The academic publishing industry could benefit from the use of machine learning in recognizing high-quality users early on in their life cycles to determine which readers to target with tailored interactions. Although there are numerous platforms that evaluate their users' interaction patterns to classify high-quality users, many of these techniques are proprietary, and the data they have access to is formatted differently than ours. Due to these limitations, we can loosely learn from previously implemented methodologies, but most of our work has been research-driven and novel in nature.

Our K-means clustering and multilayer perceptron (MLP)-prediction structure will assist academic publishers both to determine high-quality users and to recruit new reviewers, benefiting the industry as a whole. Working with data provided to us by Hum, a first party customer data platform (CDP), our team has developed a model which will aid academic publishers in identifying users that are likely to maintain high levels of engagement with their platform. A first party CDP collects first-party data from clients' online interfaces and then uses this information to help their clients glean valuable insights into how users are engaging with their virtual content. This insight provides marketing teams with actionable information on how to better serve their users. The data being collected comes in the form of “events.” An event might be a “pageview,” “post-read-(start/mid/end),” “citation,” or “pdf-click.” These events also contain other salient features, such as what time they were performed, an ID of the visitor who performed them, and what content the action was performed on. Taken together, this data offers a summary of activity which has occurred on the publisher's platform, and, when tailored correctly, can form the input to a powerful, predictive, deep learning model.

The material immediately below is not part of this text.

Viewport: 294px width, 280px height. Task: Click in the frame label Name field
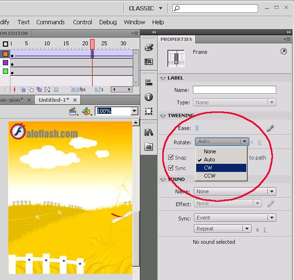(x=234, y=90)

Establishing what makes a “good” user is the most subjective part of our project as well as most the novel. To our knowledge, there is no universally agreed upon metric for determining user quality in the academic publishing industry. Through in-depth discussions with our sponsor, extensive exploration of the features available in the database, and several tests with different feature combinations, we derived four features that, together, are highly indicative of high-value user behavior.

Related Work

Many industries such as telecommunications[2], banking[3], and e-commerce[4] are implementing machine learning to predict customer churn and increase user retention. Publishers could use the emergence of new and more accessible technologies to aid marketing teams which seek to limit subscriber churn. Similar to the marketing space[5], academic publishers could use information about subscribers to “poke” them with desirable content and keep them engaged and subscribed to their platform.

Given that most of our data is both categorical and composed of sequential events, our initial instinct was to begin exploring various recurrent neural network architectures, such as the gated recurrent unit and long short-term memory (LSTM). One similar method[1] uses a recursive LSTM to learn embedding of users to predict their interactions. We hoped to be able to provide a sequence of events and their corresponding timestamps as inputs and to receive a set of meaningful predicted events or a sequence classification as the output by using one of the previously mentioned model types.

As our group transitioned into using clustering methods to segment the users, we decided to use K-means clustering as it is a very common method for this use-case. Pradana et al. presents a way of using K-means clustering to segment mall customers in order to aid in marketing strategy[6]. Kansal et al. also discuss how K-means clustering can be used to segment users into groups based on good or bad customer behavior[7]. These methods showed to be effective in our project.

Data Description

Our model is built off of first-party data in a database maintained by our sponsor, Hum, that is sourced from a mid-size educational publisher with four journals. The data tracked user activity on the platforms for this publisher over approximately one year. While we received access to a very large database, we narrowed the salient tables down to three: Event, describing details on the activity that a user performed on the publisher's platform; Content, providing information on the category and quality of the content a reader engaged with, along with the type of event a user performed with the content; and, Profile, identifying characteristics of each specific user of the platform. Full schemas of these tables, along with descriptions of each variable, can be found below.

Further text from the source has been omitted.